- **Directions**
In the listing below, locate the line containing "Task: Click the red word 'anchoring'" and copy it and every line after it through the end, exactly as written, leaving out any pictures.

- **Dataset excerpts**
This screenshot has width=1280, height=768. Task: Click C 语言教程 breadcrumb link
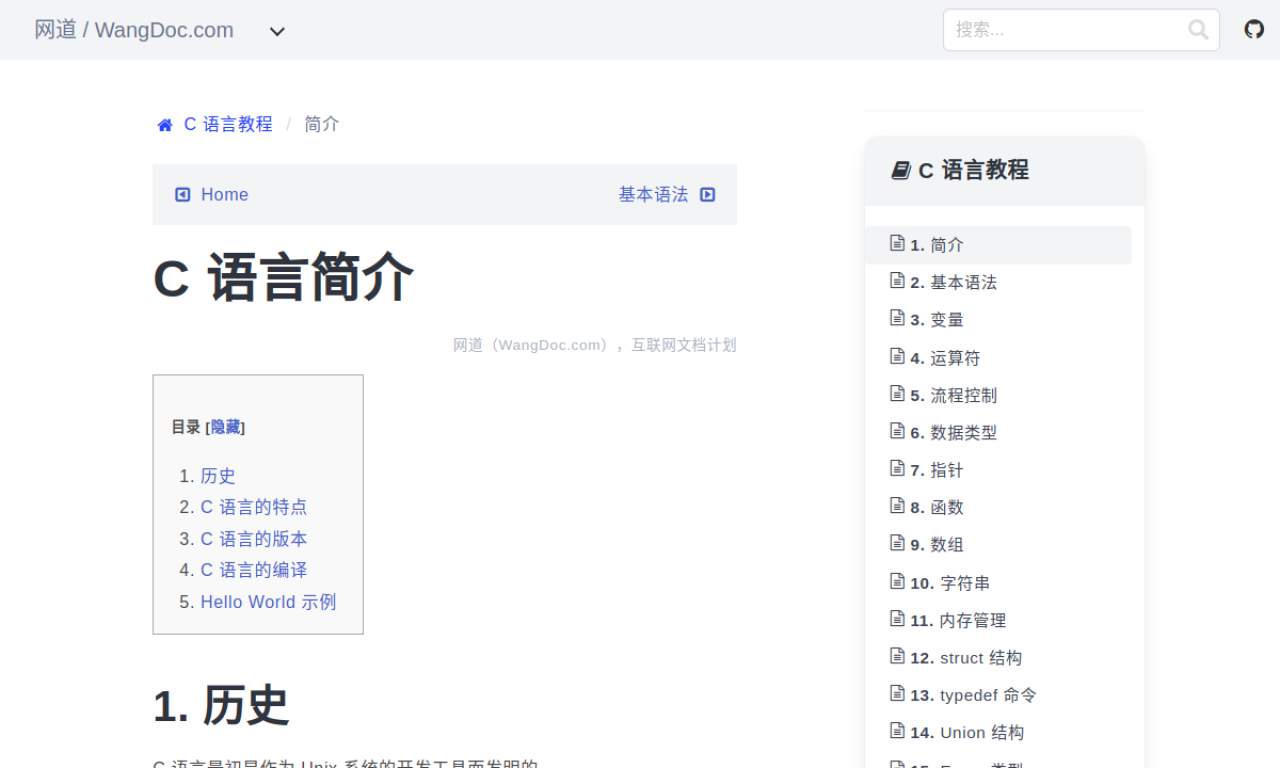click(x=228, y=124)
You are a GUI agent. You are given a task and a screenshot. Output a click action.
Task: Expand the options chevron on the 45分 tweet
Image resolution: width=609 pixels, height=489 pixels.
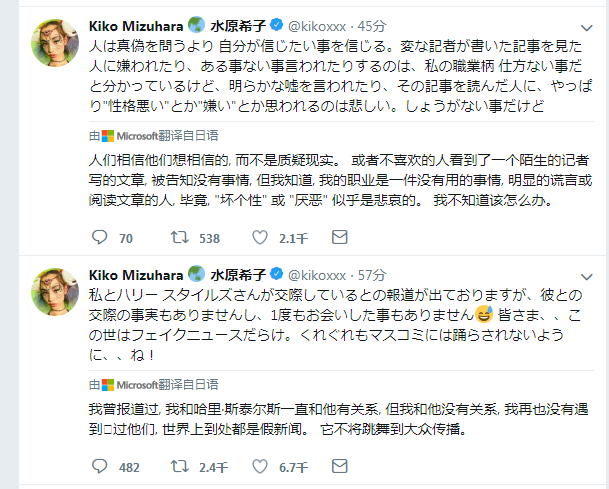[586, 28]
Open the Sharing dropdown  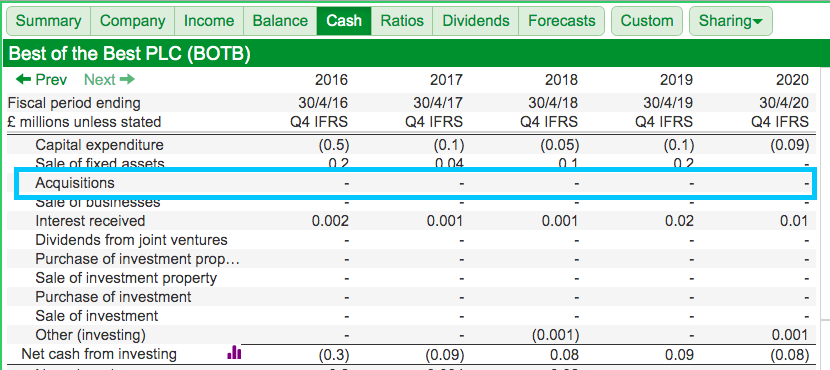click(x=730, y=21)
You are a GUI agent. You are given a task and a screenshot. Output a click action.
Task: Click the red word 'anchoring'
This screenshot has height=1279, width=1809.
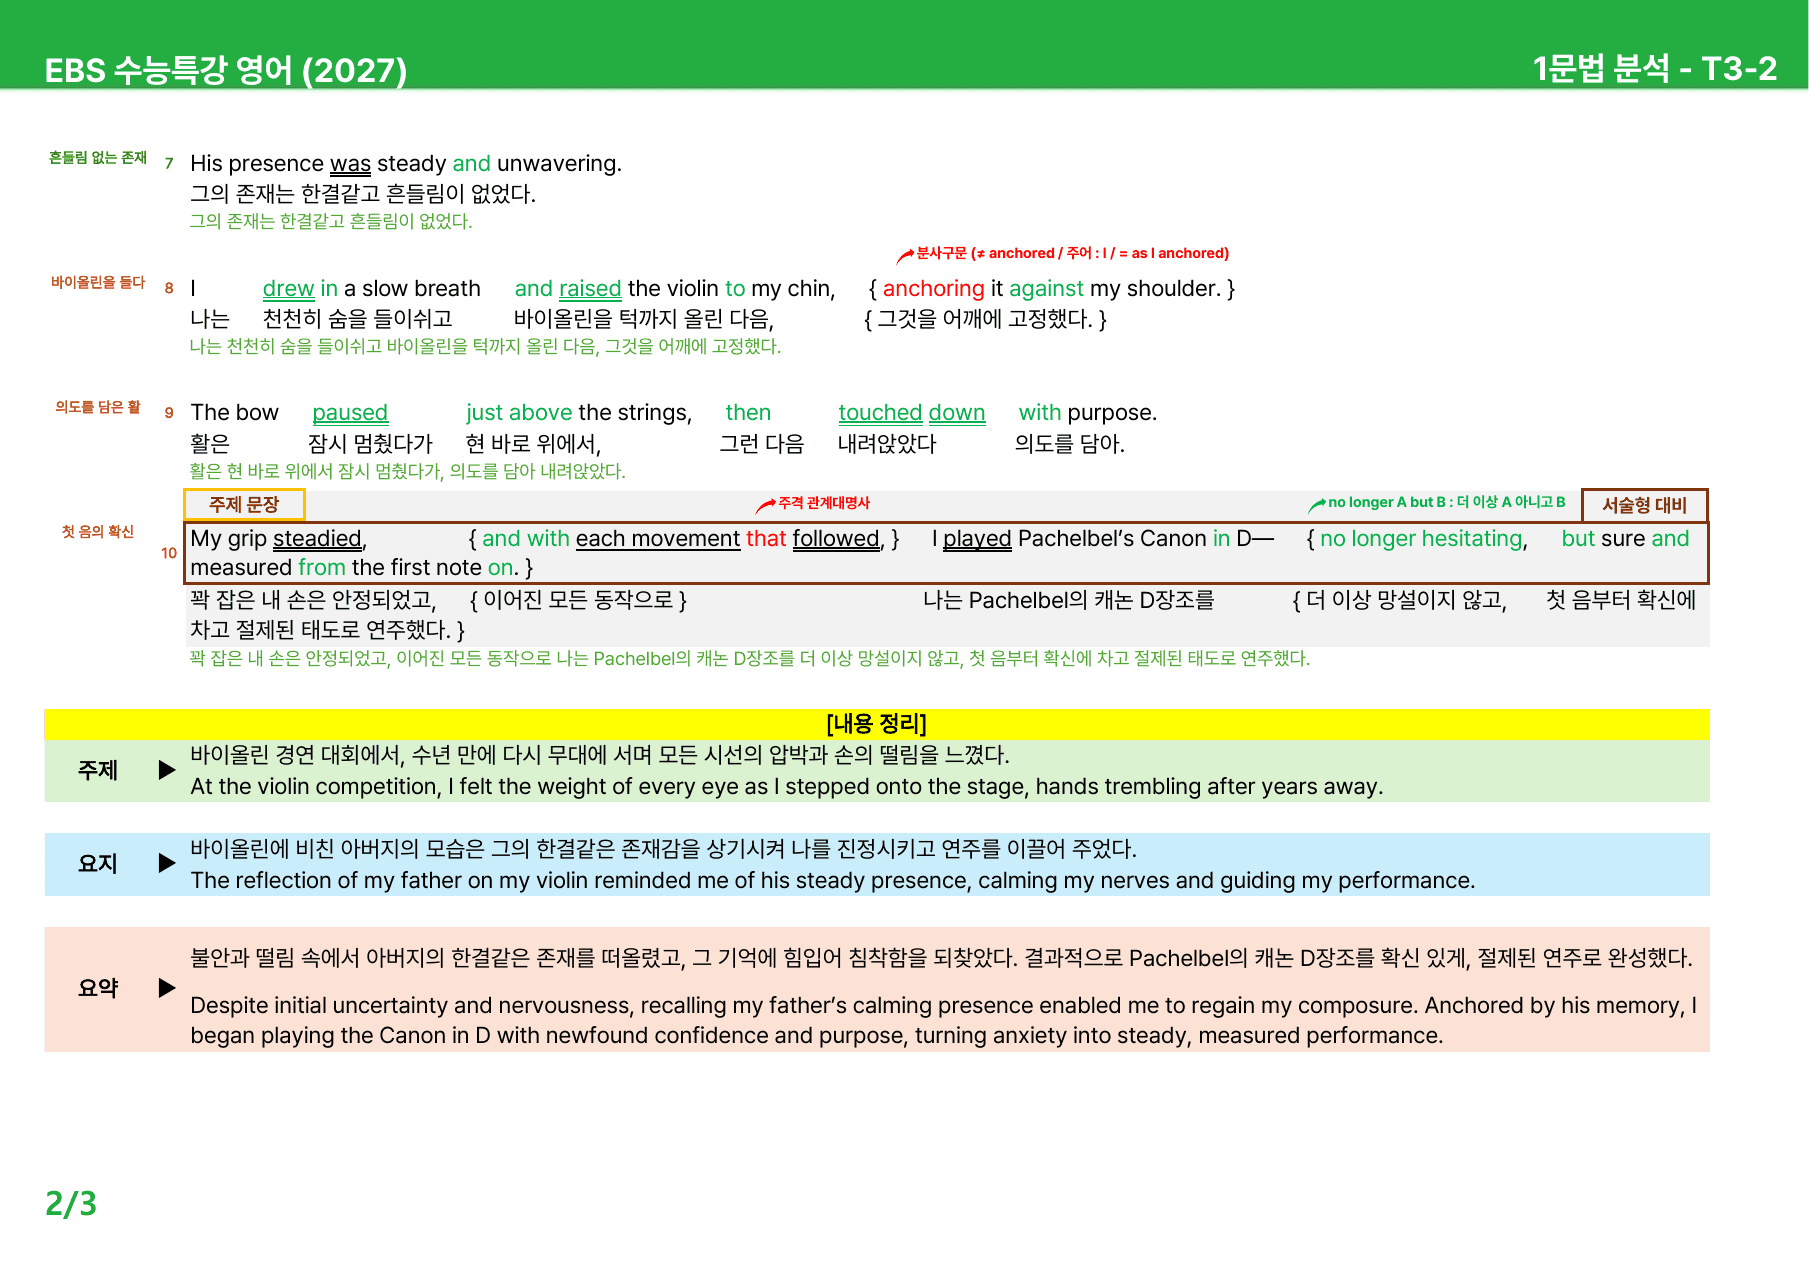coord(933,288)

- **Task response**
Task: Click the red word 'anchoring'
This screenshot has height=1279, width=1809.
coord(933,288)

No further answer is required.